Simbol-simbol sarat makna dari sebuah pementasan Tari Topeng disampaikan melalui warna topeng, jumlah topeng, dan juga jumlah gamelan pengiringnya. Total jumlah topengnya ada sembilan, yang dibagi menjadi dua kelompok, yaitu lima topeng pokok (panji, samba atau pamindo, rumyang, tumenggung atau patih, kelana atau rahwana) dan empat topeng lainnya lainnya (pentul, nyo atau sembelep, jingananom dan aki-aki) digunakan jika lakon yang dimainkan berjudul Jaka Blowo, Panji Blowo, atau Panji Gandrung.

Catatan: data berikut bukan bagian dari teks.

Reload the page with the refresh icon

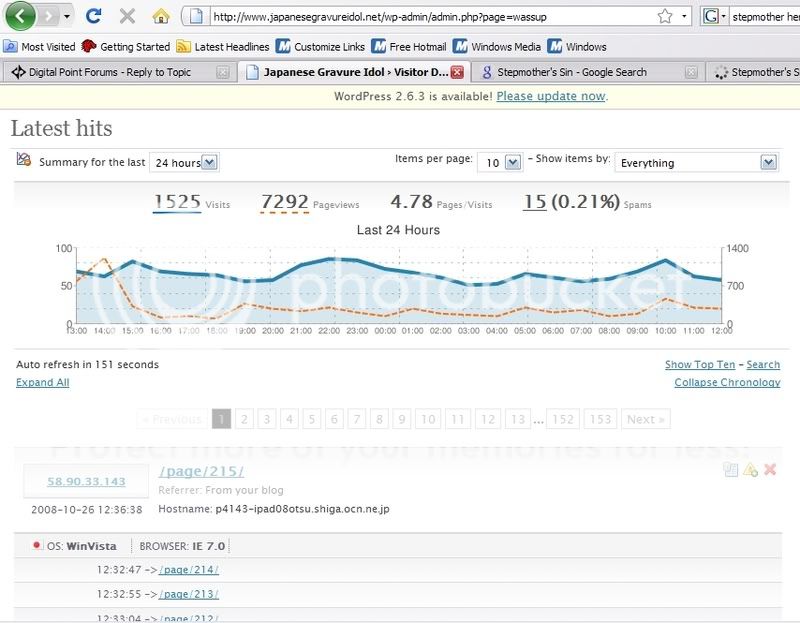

Lima topeng pokok disebut sebagai Topeng Panca Wanda yang artinya topeng lima watak. Panji, misalnya, diartikan sebagai seorang bayi iyang masih bersih atau tidak berdosa. Pamindo menggambarkan kesatria. Patih menggambarkan kedewasaan.
Tari Topeng
Cirebon merupakan salah satu tarian tradisional yang berasal dari Cirebon,
termasuk Indramayu, Losari, Jatibarang, dan Brebes. Tarian ini salah satu
tarian di tatar Parahyangan. Di Cirebon, tari topeng ini banyak sekali
jenisnya, dalam hal gerakan ataupun cerita yang ingin disampaikan. Terkadang
tari topeng akan dimainkan oleh satu penari tarian tunggal, atau bisa juga
dimainkan oleh beberapa penari.
Salah satu dari
jenis tari topeng yang berasal dari Cirebon adalah Tari Topeng Klana. Tarian
topeng klana ini merupakan semacam bagian lain dari tari topeng cirebon lainnya
yaitu seperti Tari Topeng Kencana Wungu. Adakalanya kedua tari Topeng ini
disajikan secara bersama-sama dan biasa disebut dengan Tari Topeng Klana Kencana
Wungu.
Tari Topeng Klana
ini merupakan rangkaian gerakan tari yang menceritakan sang Prabu Minakjingga
(Klana) yang tergila-gila pada kecantikan dari sang Ratu Kencana Wungu, sampai
kemudian berusaha mendapatkan pujaan hatinya. Akan tetapi upaya pengejarannya
tidak mendapat hasil. Kemarahan yang tidak bisa lagi disembunyikannya kemudian
membeberkan segala tabiat buruknya.
Pada dasarnya,
bentuk serta warna topeng akan mewakili karakter atau watak dari tokoh yang
dimainkan. Klana, dengan topeng dan busana yang didominasi oleh warna merah
mewakili karakter yang tempramental. Pada tarian ini, Klana yang merupakan
orang yang serakah, penuh amarah, serta tidak dapat menjaga hawa nafsu yang
divisualisasikan ke dalam gerakan langkah kaki yang panjang-panjang dan juga
menghentak. Sepasang tangannya juga terbuka dan jari-jari yang selalu mengepal.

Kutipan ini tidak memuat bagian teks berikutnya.